Gloria sat in her position on the futon. The pillows her son had placed under her were hurting her back now. She was at an angle that made it difficult to stand. She couldn’t rock herself to her feet. Headlights glared through the blinds. They moved across her wall towing a train of blackness. The police had driven away. She couldn’t reach the lamp. Her fingers wouldn’t have been able to turn the switch anyway, which was the type you twist. She stopped trying to stand. She stopped crying out for someone to hear her. Her eyes adjusted to the shadow. She closed her eyes and breathed. She wanted to make a desperate move, to throw herself sideways because she was so uncomfortable. She breathed until she gained some control of this desire. It would have been unwise. She might fall on the floor. She felt for the cell phone at her side.
The troopers took Corey to a military barracks—a decaying brick building on Furnace Brook Parkway. They photographed and fingerprinted him. A stern professional sergeant ran things—a big, gray-haired, permanently sunburned man. On the wall were pictures of wanted men and women; in the corner, the flag of the Commonwealth of Massachusetts; overhead, the state police bulldog mascot—spiked collar, interlocking teeth, the gray-blue color of its hide the same as the troopers’ uniforms, the same as the gray on their two-tone navy-and-gray vehicles.
They gave Corey a desk appearance ticket and temporary restraining order ordering him to stay at least one hundred feet away from Leonard Agoglia until such time as a judge ruled otherwise, and then they let him leave.

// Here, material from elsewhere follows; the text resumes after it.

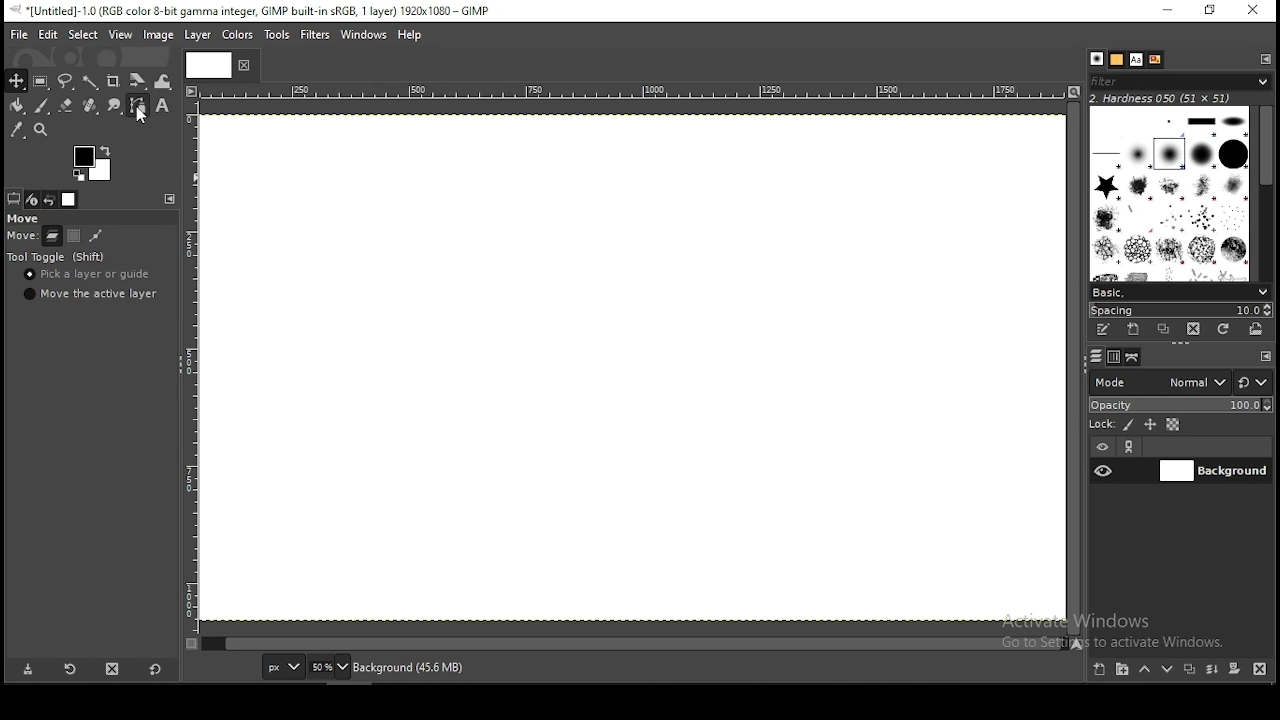 Image resolution: width=1280 pixels, height=720 pixels. I want to click on move, so click(22, 233).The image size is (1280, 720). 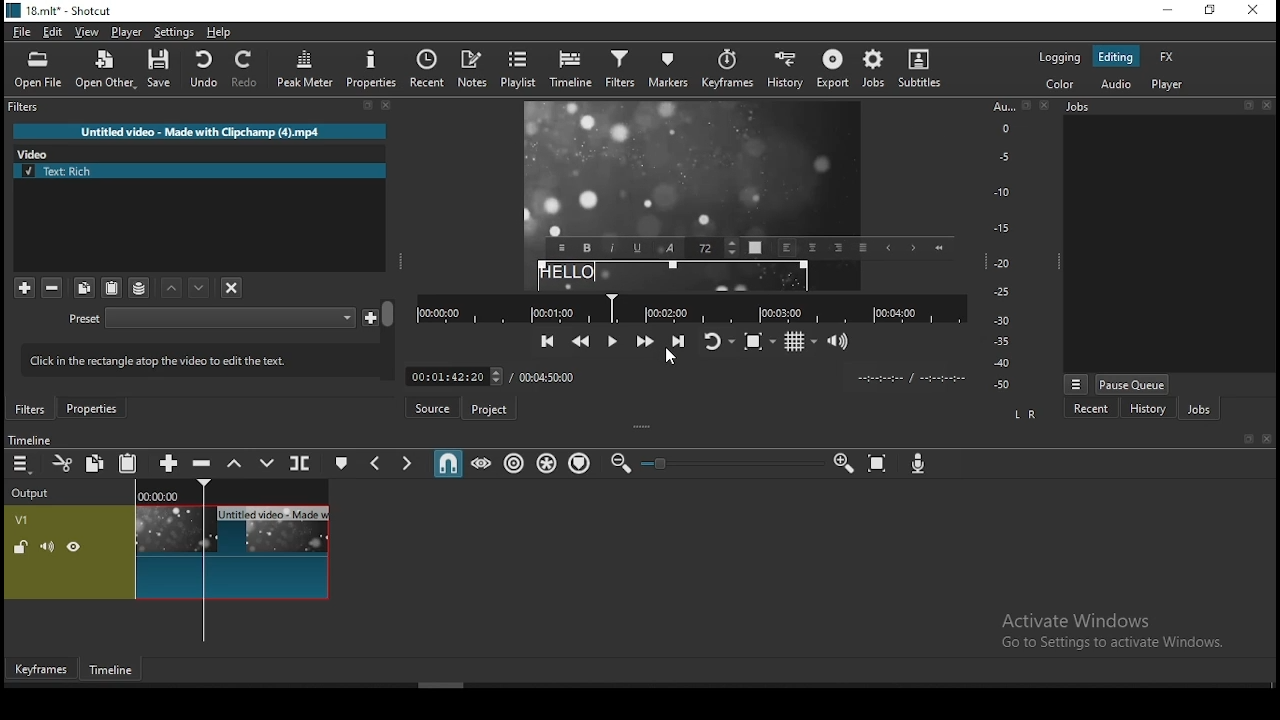 What do you see at coordinates (673, 276) in the screenshot?
I see `text` at bounding box center [673, 276].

He walked home on the Furnace Brook Parkway. To protect himself from the cars at night, he climbed over the guardrail and walked in the woods. A gully ran through the trees. A stream ran in the bottom of the gully. The trees arched over the stream creating a tunnel, which traveled deep into the west, rising as it went, up into Quincy’s granite mountains. The marsh expanded to his right, picking up the lights from the shore. Beds of black grass gave way to water. He came out of the trees and smelled the sea.
At home he was reunited with his mother. In her desperation while he was gone, she had overcome her pride and called Joan, to whom she hadn’t spoken in many years, and left a message. She didn’t know if she had gotten through.